If there are good private schools, it would be great.  My older son is
going to a Catholic HS and he is not getting the education he should.
Even he says it's BS.  He'd be killed in the local HS (lot of racial
problems) and it lost its state certification (as it should have).


> > I wonder why (just kidding).
> 
> I'm sure I was hard to deal with, being smarter than the other kids and
> most of my teachers... :)
> 
> But more seriously, I mean real abuse, mental and physical, went on a
> lot.
> 
> Personally, I can't imagine teaching if you hate kids.

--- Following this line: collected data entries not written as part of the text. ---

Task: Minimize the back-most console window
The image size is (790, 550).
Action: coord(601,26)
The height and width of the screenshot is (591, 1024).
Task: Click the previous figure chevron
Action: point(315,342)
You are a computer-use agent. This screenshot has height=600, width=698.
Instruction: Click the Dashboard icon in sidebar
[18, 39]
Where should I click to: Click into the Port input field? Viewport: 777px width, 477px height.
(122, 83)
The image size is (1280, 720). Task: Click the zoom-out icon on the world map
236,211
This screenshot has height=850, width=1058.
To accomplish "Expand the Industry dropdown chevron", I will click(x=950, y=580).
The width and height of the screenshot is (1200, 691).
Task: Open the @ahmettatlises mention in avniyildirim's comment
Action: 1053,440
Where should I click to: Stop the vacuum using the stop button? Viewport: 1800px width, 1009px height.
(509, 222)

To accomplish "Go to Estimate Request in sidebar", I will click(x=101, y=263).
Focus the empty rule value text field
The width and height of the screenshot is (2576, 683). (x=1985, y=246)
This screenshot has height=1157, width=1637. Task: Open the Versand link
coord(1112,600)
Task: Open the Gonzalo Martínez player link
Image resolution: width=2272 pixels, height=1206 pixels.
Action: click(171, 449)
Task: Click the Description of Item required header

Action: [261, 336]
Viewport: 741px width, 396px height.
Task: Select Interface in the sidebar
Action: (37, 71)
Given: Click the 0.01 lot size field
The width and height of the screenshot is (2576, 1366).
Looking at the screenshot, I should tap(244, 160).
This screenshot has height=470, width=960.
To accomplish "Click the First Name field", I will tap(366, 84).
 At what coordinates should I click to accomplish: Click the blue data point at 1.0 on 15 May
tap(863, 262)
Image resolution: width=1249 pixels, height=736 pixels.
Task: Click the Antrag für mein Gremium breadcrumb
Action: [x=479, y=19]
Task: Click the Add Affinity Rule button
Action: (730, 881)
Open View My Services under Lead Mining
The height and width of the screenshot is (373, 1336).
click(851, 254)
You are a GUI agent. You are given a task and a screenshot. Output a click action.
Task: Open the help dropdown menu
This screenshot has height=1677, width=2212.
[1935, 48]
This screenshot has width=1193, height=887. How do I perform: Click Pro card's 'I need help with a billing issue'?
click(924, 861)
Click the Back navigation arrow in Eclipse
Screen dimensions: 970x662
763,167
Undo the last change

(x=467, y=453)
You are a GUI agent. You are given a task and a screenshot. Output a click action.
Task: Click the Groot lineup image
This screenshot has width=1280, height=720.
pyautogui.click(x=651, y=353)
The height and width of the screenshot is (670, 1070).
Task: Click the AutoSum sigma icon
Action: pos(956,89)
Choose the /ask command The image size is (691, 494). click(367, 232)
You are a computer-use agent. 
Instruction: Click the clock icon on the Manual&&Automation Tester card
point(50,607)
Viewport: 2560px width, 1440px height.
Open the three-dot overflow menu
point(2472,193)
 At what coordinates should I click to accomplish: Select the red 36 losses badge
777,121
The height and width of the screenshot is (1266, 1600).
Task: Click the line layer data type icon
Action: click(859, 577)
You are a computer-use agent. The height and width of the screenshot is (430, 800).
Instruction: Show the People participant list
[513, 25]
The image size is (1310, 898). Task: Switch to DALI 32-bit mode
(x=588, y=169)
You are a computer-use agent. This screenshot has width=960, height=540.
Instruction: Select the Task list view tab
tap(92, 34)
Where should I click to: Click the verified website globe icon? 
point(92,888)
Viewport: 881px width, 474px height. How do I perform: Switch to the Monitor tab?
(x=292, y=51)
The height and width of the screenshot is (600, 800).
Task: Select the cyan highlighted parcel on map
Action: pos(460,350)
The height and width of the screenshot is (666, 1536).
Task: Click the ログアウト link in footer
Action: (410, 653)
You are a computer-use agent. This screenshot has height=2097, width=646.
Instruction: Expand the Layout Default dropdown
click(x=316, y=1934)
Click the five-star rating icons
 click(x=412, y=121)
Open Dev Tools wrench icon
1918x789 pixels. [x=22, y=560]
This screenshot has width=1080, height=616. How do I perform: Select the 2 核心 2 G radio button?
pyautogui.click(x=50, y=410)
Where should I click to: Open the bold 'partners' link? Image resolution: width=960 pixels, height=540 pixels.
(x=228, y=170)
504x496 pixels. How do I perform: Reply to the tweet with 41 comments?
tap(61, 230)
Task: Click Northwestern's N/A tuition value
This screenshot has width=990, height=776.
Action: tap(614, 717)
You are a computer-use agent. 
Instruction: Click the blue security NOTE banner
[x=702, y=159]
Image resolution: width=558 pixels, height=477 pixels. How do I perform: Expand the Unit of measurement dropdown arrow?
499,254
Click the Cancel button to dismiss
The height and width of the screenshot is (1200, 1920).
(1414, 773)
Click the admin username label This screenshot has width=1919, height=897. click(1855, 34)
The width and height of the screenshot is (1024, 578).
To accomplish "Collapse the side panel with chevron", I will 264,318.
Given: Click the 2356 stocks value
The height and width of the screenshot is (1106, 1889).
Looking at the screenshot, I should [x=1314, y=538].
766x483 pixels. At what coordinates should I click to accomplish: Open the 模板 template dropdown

That's what I say.  As soon as it's not fun, I'm gone.
 
> But I think it happens because teachers get decent pay, and the perks
> are garanteed by union and law.

And the perception that the job is easy.
 
> These were people who coudn't have made it in the private sector.

At one time that was true.  In my area, non-public schools are getting
teachers that couldn't make it in public schools.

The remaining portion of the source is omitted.